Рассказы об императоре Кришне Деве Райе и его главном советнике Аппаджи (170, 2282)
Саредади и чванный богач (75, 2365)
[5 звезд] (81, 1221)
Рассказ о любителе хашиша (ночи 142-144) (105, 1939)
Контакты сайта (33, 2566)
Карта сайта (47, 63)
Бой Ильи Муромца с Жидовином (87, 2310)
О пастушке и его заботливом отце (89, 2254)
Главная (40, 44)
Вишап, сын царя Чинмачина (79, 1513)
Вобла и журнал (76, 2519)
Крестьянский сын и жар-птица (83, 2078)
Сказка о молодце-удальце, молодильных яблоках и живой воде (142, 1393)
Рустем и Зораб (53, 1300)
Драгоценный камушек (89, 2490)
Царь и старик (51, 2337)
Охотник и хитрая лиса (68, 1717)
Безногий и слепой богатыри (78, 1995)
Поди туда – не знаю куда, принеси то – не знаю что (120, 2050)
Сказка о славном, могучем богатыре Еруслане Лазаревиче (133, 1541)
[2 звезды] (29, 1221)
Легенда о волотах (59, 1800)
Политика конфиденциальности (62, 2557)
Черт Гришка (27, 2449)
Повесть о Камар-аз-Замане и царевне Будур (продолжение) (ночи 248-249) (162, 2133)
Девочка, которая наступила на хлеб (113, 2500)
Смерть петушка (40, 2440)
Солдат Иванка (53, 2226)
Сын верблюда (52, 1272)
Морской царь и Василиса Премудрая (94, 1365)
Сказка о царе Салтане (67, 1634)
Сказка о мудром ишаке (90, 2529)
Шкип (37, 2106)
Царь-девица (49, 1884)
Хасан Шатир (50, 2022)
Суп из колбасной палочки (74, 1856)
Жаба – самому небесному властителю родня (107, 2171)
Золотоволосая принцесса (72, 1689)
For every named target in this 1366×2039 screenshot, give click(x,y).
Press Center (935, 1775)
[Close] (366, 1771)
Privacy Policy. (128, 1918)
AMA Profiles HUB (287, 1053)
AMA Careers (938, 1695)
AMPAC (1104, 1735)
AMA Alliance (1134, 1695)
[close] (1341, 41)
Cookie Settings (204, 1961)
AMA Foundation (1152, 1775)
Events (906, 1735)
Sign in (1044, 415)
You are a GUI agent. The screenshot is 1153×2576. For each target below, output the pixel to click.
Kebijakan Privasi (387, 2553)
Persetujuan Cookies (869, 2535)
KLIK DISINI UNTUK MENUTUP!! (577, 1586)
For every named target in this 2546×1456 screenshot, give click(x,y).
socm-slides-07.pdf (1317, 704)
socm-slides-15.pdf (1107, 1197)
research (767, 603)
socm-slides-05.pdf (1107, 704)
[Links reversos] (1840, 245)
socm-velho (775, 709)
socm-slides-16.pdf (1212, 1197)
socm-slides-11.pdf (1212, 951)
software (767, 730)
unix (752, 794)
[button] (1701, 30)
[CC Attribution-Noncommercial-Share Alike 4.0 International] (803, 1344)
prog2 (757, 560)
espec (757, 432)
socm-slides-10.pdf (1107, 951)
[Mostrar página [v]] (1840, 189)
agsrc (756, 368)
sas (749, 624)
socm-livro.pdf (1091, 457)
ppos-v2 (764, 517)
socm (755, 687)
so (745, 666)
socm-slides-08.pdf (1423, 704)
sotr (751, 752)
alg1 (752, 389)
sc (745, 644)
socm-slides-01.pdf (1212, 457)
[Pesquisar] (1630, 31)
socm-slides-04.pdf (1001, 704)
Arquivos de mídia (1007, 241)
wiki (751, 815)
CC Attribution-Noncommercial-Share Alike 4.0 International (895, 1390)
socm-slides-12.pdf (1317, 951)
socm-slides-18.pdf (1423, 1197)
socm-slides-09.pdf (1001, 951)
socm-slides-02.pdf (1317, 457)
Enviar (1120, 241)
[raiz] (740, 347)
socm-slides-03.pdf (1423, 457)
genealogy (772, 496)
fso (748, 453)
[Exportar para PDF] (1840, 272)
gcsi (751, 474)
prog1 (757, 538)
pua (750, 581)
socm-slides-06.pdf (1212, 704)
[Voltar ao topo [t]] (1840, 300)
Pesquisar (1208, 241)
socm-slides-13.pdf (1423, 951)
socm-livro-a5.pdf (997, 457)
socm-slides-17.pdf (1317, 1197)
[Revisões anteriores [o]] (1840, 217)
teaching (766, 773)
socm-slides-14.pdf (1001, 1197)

══════

→ **Task objective**
Given the data above, transcribe exactly the lines from the one containing "Драгоценный камушек (89, 2490)" down to the one containing "socm-slides-08.pdf (1423, 704)", and no others.

→ **Answer to the problem**
Драгоценный камушек (89, 2490)
Царь и старик (51, 2337)
Охотник и хитрая лиса (68, 1717)
Безногий и слепой богатыри (78, 1995)
Поди туда – не знаю куда, принеси то – не знаю что (120, 2050)
Сказка о славном, могучем богатыре Еруслане Лазаревиче (133, 1541)
[2 звезды] (29, 1221)
Легенда о волотах (59, 1800)
Политика конфиденциальности (62, 2557)
Черт Гришка (27, 2449)
Повесть о Камар-аз-Замане и царевне Будур (продолжение) (ночи 248-249) (162, 2133)
Девочка, которая наступила на хлеб (113, 2500)
Смерть петушка (40, 2440)
Солдат Иванка (53, 2226)
Сын верблюда (52, 1272)
Морской царь и Василиса Премудрая (94, 1365)
Сказка о царе Салтане (67, 1634)
Сказка о мудром ишаке (90, 2529)
Шкип (37, 2106)
Царь-девица (49, 1884)
Хасан Шатир (50, 2022)
Суп из колбасной палочки (74, 1856)
Жаба – самому небесному властителю родня (107, 2171)
Золотоволосая принцесса (72, 1689)
For every named target in this 1366×2039 screenshot, give click(x,y).
Press Center (935, 1775)
[Close] (366, 1771)
Privacy Policy. (128, 1918)
AMA Profiles HUB (287, 1053)
AMA Careers (938, 1695)
AMPAC (1104, 1735)
AMA Alliance (1134, 1695)
[close] (1341, 41)
Cookie Settings (204, 1961)
AMA Foundation (1152, 1775)
Events (906, 1735)
Sign in (1044, 415)
You are a GUI agent. The screenshot is 1153×2576. For each target below, output the pixel to click.
Kebijakan Privasi (387, 2553)
Persetujuan Cookies (869, 2535)
KLIK DISINI UNTUK MENUTUP!! (577, 1586)
For every named target in this 2546×1456 screenshot, give click(x,y).
socm-slides-07.pdf (1317, 704)
socm-slides-15.pdf (1107, 1197)
research (767, 603)
socm-slides-05.pdf (1107, 704)
[Links reversos] (1840, 245)
socm-velho (775, 709)
socm-slides-16.pdf (1212, 1197)
socm-slides-11.pdf (1212, 951)
software (767, 730)
unix (752, 794)
[button] (1701, 30)
[CC Attribution-Noncommercial-Share Alike 4.0 International] (803, 1344)
prog2 (757, 560)
espec (757, 432)
socm-slides-10.pdf (1107, 951)
[Mostrar página [v]] (1840, 189)
agsrc (756, 368)
sas (749, 624)
socm-livro.pdf (1091, 457)
ppos-v2 (764, 517)
socm (755, 687)
so (745, 666)
socm-slides-08.pdf (1423, 704)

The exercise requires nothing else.